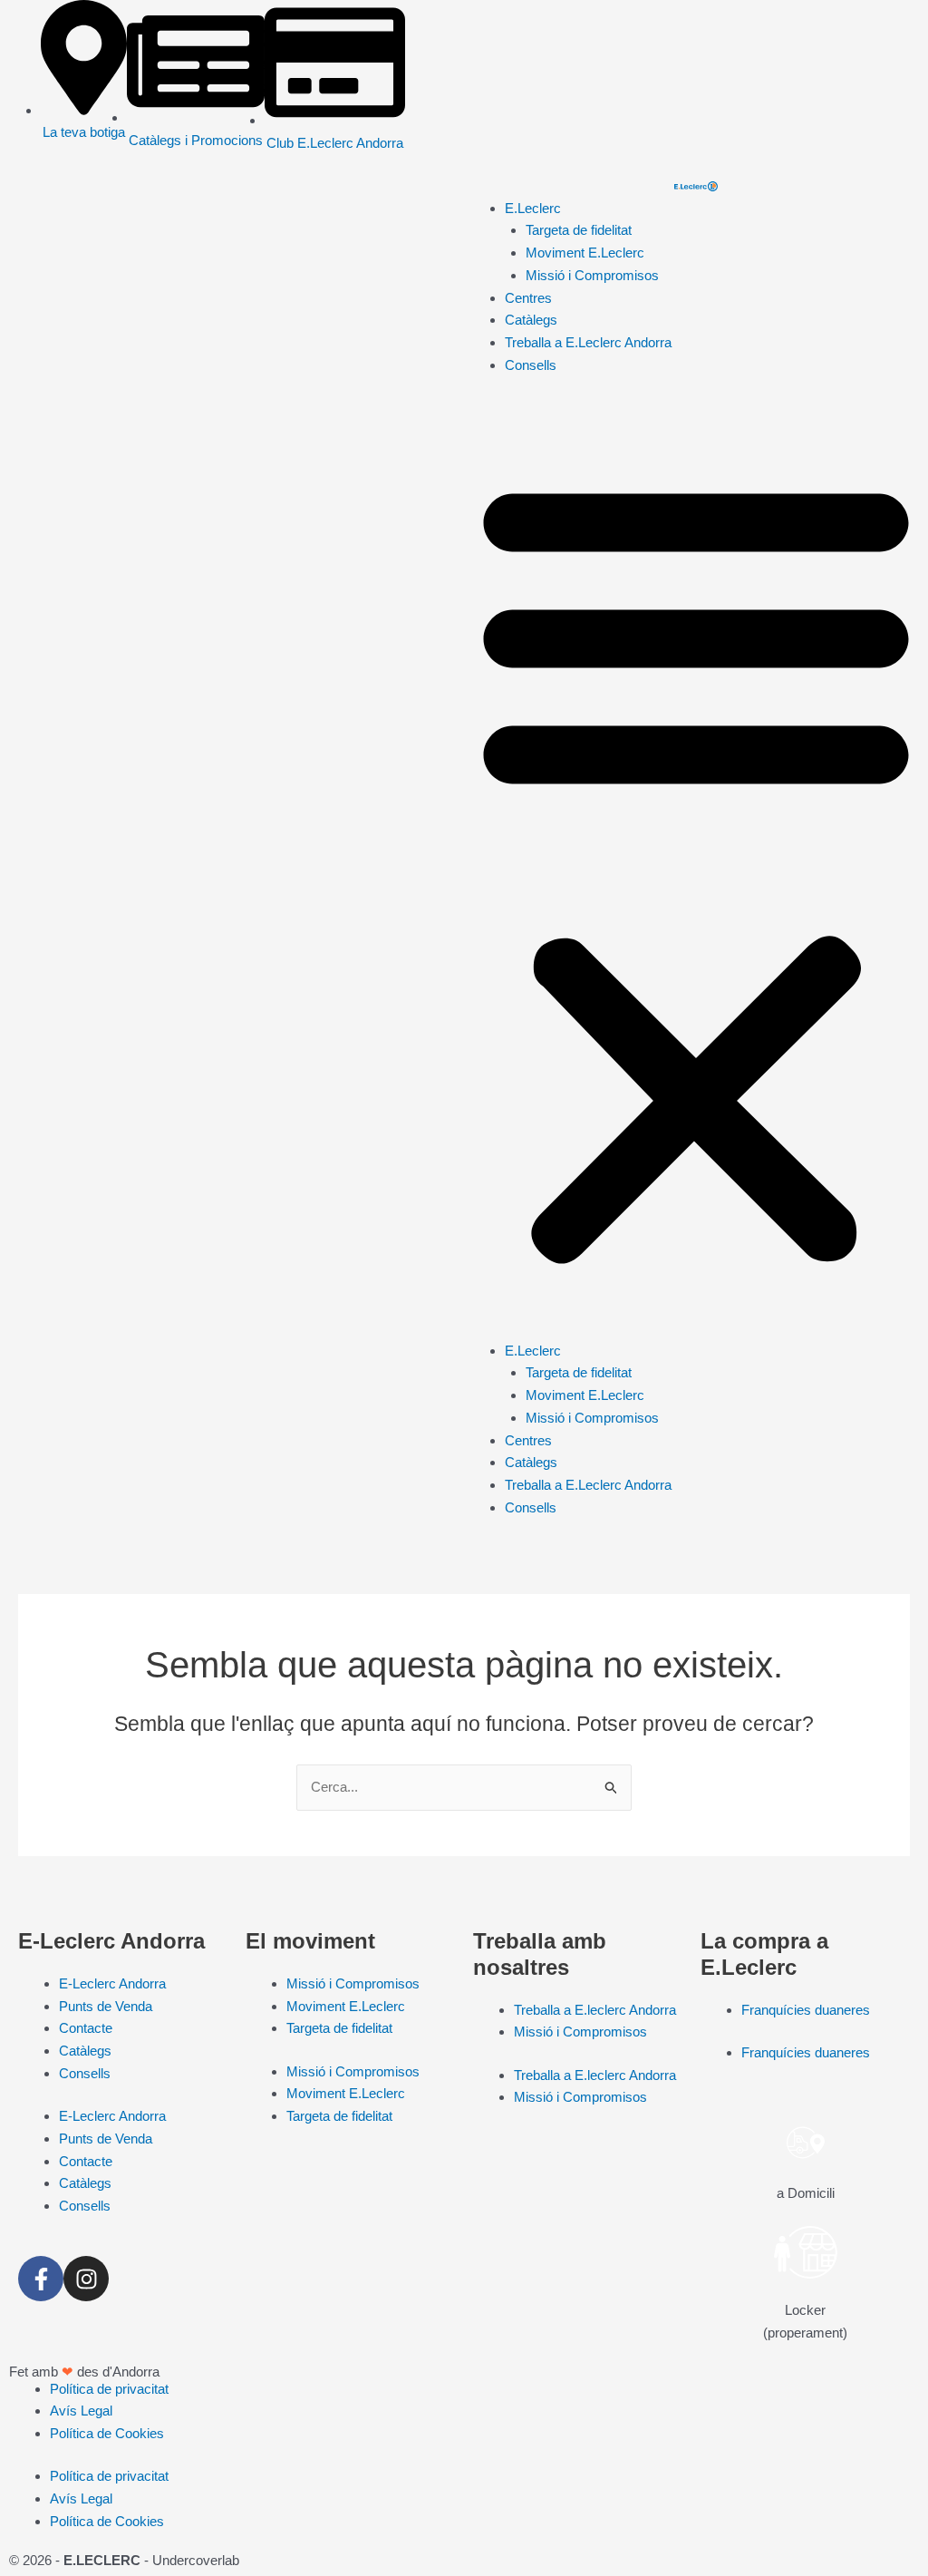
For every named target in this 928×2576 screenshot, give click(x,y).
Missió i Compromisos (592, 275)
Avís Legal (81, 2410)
...
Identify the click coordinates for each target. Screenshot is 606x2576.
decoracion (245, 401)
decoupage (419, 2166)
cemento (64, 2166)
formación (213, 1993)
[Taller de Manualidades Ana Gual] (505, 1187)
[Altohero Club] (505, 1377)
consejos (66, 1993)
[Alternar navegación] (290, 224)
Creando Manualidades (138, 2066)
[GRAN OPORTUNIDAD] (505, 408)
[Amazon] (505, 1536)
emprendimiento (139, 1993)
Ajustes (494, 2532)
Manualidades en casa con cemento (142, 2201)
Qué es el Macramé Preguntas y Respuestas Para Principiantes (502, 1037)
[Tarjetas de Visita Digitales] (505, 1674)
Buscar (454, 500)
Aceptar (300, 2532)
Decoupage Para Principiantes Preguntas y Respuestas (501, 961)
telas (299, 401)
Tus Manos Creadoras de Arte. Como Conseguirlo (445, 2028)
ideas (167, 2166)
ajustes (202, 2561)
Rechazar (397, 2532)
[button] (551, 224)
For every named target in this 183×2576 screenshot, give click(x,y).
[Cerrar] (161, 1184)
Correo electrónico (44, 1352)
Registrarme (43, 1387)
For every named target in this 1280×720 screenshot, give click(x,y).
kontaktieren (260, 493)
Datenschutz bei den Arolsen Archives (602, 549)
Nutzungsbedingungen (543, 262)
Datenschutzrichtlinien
...
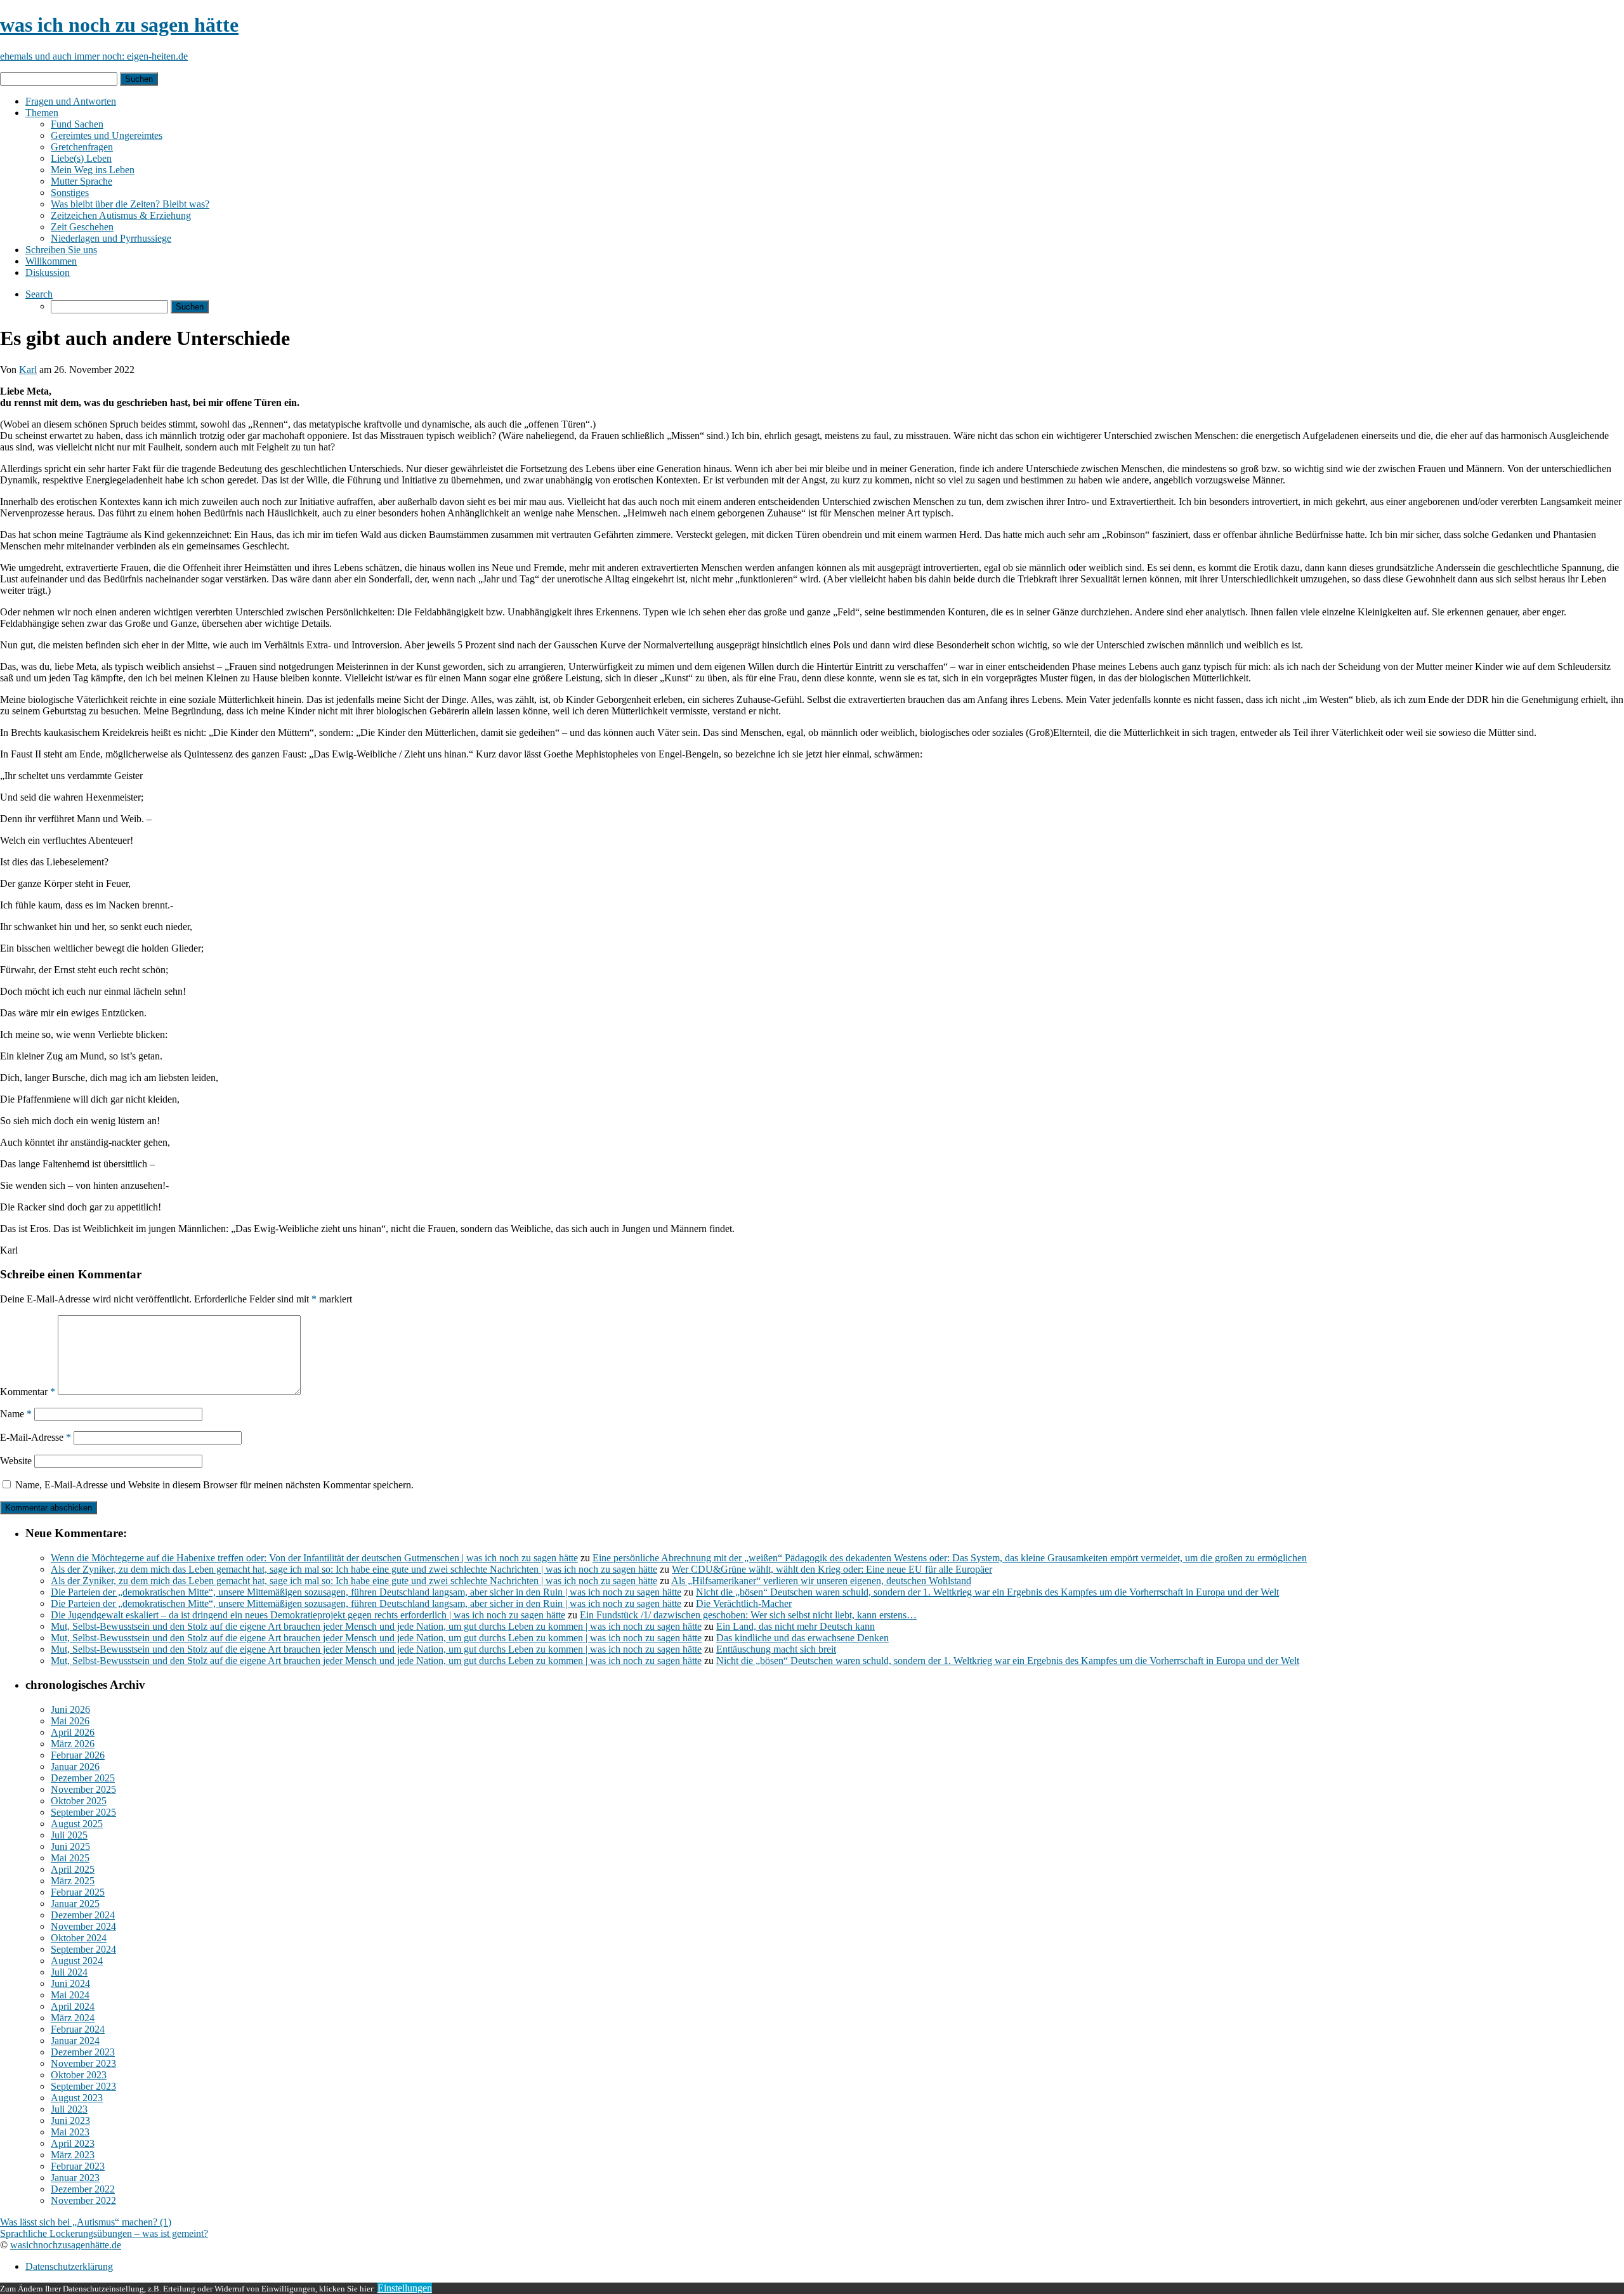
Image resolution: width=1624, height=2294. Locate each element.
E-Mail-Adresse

** What you will do **
Where does the word "Respuestas" occur in the records? Return every line that holds it.

** Task answer **
Qué es el Macramé Preguntas y Respuestas Para Principiantes (502, 1037)
Decoupage Para Principiantes Preguntas y Respuestas (501, 961)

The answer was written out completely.